Saí do quarto um pouco indignado pelos modos daquela velha mulher, mas dirigi-me para o local onde seria pintado o retrato. E quando cheguei, fiquei desiludido. Era cinzento, feio, triste e não fui o único a pensar nisso. O Senhor Robert chegou, e pela sua cara, ele pensava o mesmo que eu.
Já o sol ía alto. E estava tudo pronto.
O Senhor permanecia em pé, com uma espingarda debaixo do braço, com uma postura e atitude indiferente mas metódica. E algures, se procurasses bem, descobrias um pequeno sorriso escondido.
A menina, sentada vestindo o vestido que lhe sugeri, estava tão elegante e altiva, que por momentos parecia uma Senhora.
- Muito bem, agora pro favor, tentem manter-se quietos, para eu poder começar.
Eu olhava-os de longe. Vontade era a minha de estar com eles. Mas, não queria atrapalhar, até eu sei os meus limites.
- Burt! Vem cá rapaz. Chamou Robert.
-“Ele está a falar comigo? Quero dizer, o meu nome é Burt mas...”
- Anda cá rapaz, afinal fazes parte da família.
Se eu chorasse com lágrimas como os humanos, acho que a minha cara pareceria um oceano, porque aquele foi o gesto mais bonito que alguém me poderia fazer.
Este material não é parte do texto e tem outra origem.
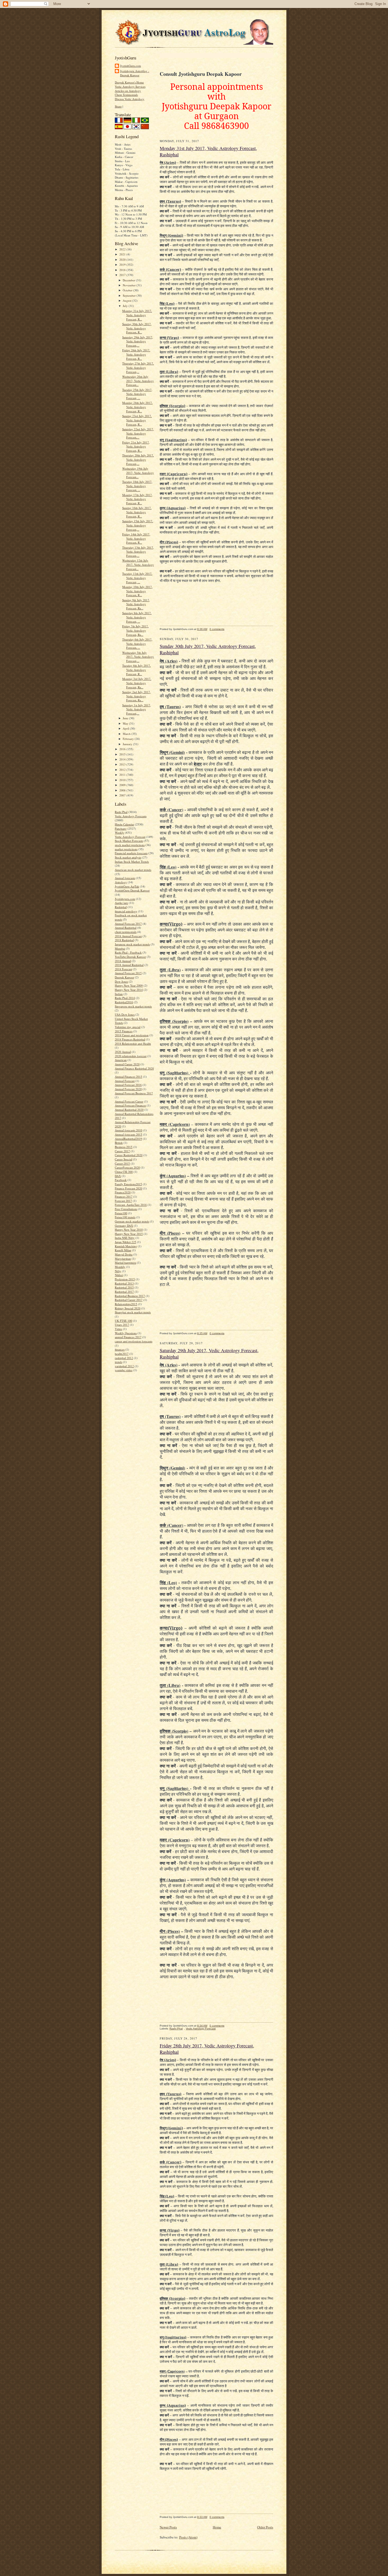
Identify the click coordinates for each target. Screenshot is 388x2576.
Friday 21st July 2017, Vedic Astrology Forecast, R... (136, 446)
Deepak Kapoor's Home (129, 82)
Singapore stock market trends (133, 1006)
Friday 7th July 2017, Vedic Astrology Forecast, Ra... (135, 630)
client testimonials (125, 932)
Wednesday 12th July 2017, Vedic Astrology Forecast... (138, 564)
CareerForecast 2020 (127, 1167)
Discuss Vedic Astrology (129, 99)
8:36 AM (202, 629)
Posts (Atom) (188, 2537)
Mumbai (120, 948)
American (121, 1060)
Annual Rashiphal (125, 928)
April (126, 728)
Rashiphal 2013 (124, 1283)
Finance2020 (123, 1192)
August (127, 300)
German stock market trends (132, 1221)
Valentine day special (127, 1027)
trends (118, 1362)
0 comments (217, 629)
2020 (122, 260)
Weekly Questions (126, 1333)
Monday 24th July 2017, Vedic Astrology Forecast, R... (137, 407)
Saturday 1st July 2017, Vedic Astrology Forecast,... (136, 709)
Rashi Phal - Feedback (128, 952)
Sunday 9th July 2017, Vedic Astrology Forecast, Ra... (136, 604)
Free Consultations (126, 1209)
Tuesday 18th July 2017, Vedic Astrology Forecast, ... (137, 486)
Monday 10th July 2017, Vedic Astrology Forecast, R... (137, 591)
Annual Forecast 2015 (128, 973)
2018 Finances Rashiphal (130, 1039)
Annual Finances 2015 (128, 1077)
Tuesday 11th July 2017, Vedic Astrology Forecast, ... (137, 578)
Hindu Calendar (124, 824)
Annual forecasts (125, 878)
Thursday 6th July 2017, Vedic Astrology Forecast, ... (137, 643)
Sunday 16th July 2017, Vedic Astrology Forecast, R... (137, 512)
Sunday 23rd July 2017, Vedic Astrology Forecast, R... (137, 420)
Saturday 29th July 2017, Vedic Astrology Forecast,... (137, 341)
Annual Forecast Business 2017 (134, 1093)
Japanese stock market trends (132, 944)
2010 (122, 780)
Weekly (119, 832)
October (128, 290)
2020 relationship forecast (130, 1056)
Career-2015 (122, 1163)
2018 (122, 270)
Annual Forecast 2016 (128, 1085)
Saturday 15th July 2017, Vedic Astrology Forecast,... (137, 525)
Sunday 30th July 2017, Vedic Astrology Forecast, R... (137, 328)
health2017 (122, 1354)
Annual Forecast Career (129, 1101)
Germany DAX (124, 1226)
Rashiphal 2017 (124, 1292)
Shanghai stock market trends (133, 1312)
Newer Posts (168, 2527)
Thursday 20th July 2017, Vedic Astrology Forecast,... (138, 459)
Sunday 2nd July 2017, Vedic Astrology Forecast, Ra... (136, 696)
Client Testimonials (126, 95)
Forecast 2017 (123, 1201)
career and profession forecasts (133, 1341)
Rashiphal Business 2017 (130, 1296)
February (129, 739)
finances (120, 1349)
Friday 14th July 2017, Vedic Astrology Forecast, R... (136, 538)
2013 (122, 764)
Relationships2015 (126, 1304)
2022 (122, 249)
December (129, 280)
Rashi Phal (121, 812)
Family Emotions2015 (128, 1184)
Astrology (121, 882)
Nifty (118, 1271)
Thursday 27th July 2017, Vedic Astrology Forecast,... (138, 367)
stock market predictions (130, 845)
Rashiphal (121, 907)
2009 (122, 785)
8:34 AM (202, 2025)
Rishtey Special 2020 (127, 1308)
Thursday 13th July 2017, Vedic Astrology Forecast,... (138, 551)
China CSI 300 (124, 1172)
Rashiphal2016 (124, 1002)
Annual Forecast (125, 1081)
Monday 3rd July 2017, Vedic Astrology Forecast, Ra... (136, 683)
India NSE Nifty (125, 1238)
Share (118, 106)
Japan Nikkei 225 (125, 1242)
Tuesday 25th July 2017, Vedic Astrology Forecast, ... (137, 394)
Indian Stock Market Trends (132, 862)
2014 (122, 759)
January (128, 744)
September (129, 295)
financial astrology (126, 911)
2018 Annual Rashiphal (129, 965)
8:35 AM (202, 1333)
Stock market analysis (128, 857)
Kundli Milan (123, 1250)
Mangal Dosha (124, 1254)
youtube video (124, 1370)
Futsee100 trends (125, 1217)
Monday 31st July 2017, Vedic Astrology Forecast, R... (137, 315)
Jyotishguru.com (125, 899)
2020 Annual (123, 1052)
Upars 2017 (122, 1325)
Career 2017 (122, 1151)
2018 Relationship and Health (133, 1044)
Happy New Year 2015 (129, 1234)
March (127, 734)
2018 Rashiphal (124, 940)
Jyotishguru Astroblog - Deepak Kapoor (134, 73)
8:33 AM (202, 2517)
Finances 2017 (124, 1196)
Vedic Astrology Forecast (130, 837)
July (126, 306)
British (119, 1143)
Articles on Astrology (128, 91)
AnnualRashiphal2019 (128, 1139)
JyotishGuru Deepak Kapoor (132, 890)
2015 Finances (124, 1031)
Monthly (120, 1267)
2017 (122, 275)
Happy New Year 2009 (129, 985)
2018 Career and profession (132, 1035)
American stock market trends (133, 870)
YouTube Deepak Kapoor (130, 957)
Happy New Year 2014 (129, 990)
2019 (122, 265)
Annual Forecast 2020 (128, 1089)
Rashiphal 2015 (124, 1287)
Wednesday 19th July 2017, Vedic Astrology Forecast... (138, 472)
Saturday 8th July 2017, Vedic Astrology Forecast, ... (137, 617)
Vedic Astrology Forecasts (130, 816)
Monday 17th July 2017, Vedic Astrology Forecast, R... (137, 499)
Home (217, 2527)
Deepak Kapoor (124, 977)
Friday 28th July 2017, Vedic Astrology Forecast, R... (136, 354)
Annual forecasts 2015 (128, 1134)
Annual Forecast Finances (130, 1105)
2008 (122, 790)
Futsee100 (121, 1213)
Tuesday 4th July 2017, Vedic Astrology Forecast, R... (136, 670)
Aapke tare (121, 903)
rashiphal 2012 (124, 1358)
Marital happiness (125, 1262)
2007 (122, 795)
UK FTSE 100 (123, 1321)
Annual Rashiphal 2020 (129, 1110)
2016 (122, 749)
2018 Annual (123, 961)
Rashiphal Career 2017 (129, 1300)
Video (118, 1329)
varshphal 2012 (124, 1366)
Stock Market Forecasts (129, 841)
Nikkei (119, 1275)
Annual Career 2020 (127, 1064)
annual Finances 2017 (128, 1337)
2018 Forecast (123, 969)
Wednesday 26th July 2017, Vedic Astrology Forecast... (138, 381)
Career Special (123, 1159)
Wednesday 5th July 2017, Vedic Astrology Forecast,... (138, 657)
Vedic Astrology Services (130, 86)
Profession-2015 (125, 1279)
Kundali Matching (126, 1246)
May (126, 723)
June (126, 718)
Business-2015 (124, 1147)
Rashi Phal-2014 (125, 998)
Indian (119, 994)
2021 (122, 254)
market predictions (126, 849)
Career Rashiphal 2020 (129, 1155)
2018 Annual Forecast (128, 936)
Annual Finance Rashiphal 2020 (134, 1068)
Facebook (121, 1180)
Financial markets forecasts (131, 853)
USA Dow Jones (125, 1014)
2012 (122, 770)
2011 (122, 775)
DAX (118, 1176)
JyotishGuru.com (130, 66)
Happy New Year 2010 (129, 1229)
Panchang (121, 828)
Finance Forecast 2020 (128, 1188)
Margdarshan (123, 1259)
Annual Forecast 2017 (128, 924)
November (129, 285)
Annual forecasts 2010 (128, 1130)
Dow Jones (121, 981)
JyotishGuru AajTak (127, 886)
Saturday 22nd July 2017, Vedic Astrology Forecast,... (138, 433)
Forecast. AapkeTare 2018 (131, 1205)
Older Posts (265, 2527)
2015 (122, 754)
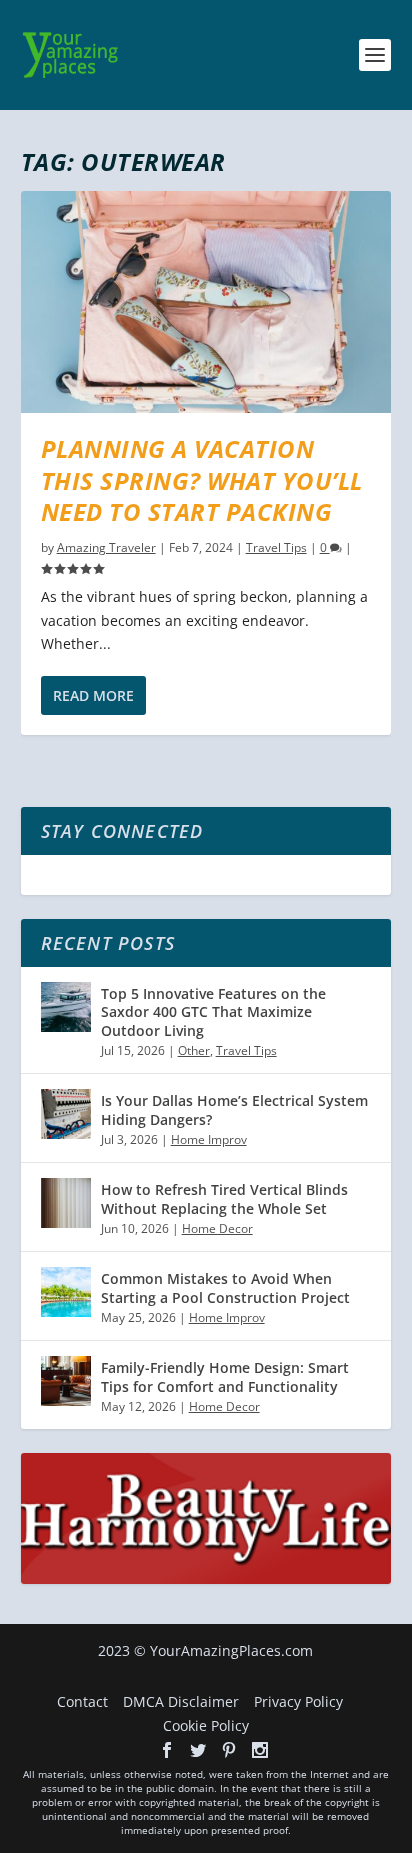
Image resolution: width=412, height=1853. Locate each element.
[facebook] (167, 1750)
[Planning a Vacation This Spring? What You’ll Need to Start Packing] (206, 302)
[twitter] (198, 1750)
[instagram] (260, 1750)
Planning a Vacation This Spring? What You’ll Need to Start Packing (202, 479)
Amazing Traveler (106, 547)
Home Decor (217, 1228)
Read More (93, 695)
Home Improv (209, 1139)
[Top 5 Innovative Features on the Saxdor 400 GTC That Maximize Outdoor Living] (66, 1007)
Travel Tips (276, 547)
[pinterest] (229, 1750)
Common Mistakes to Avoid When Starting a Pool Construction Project (225, 1287)
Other (194, 1050)
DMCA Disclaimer (181, 1701)
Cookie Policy (206, 1725)
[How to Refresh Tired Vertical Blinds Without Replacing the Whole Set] (66, 1203)
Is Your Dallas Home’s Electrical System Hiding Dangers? (234, 1109)
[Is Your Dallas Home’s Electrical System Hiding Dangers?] (66, 1114)
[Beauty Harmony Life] (206, 1578)
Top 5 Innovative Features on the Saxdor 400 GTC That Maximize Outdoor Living (213, 1011)
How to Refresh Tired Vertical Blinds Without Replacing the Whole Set (224, 1198)
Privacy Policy (298, 1701)
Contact (82, 1701)
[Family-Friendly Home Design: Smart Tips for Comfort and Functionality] (66, 1381)
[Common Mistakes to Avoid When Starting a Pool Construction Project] (66, 1292)
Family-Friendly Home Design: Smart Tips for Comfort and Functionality (225, 1376)
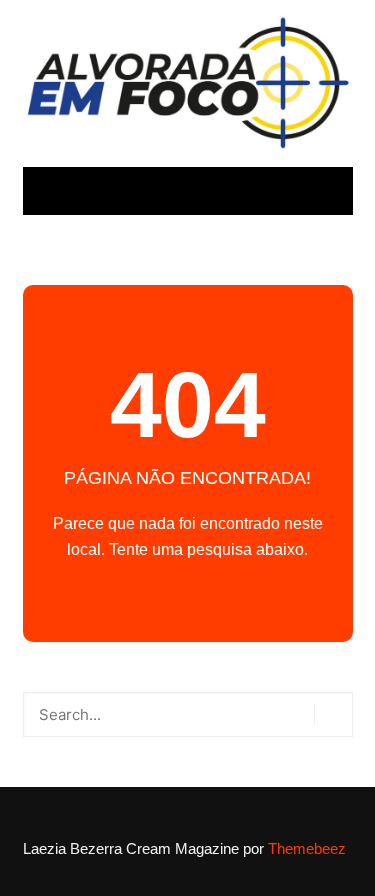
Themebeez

Coloquei-me do lado de Robert, e não conseguia parar de o olhar. Aquele homem, definitivamente, era a melhor pessoa do Mundo, mas eu era dos poucos que percebia isso.
O quadro levou 2 anos a ser concluído, pena a minha de não o ter visto, pois morri antes de ser concluído. Mas apesar de ser apenas um fantasma que vagueia pelas terras que restam de Londres e apesar de ser apenas um cão, não vou ser esquecido enquanto que aquele quadro existir.
Obrigada por ouvires a minha história, e não te esqueças que um dia eu estive aqui.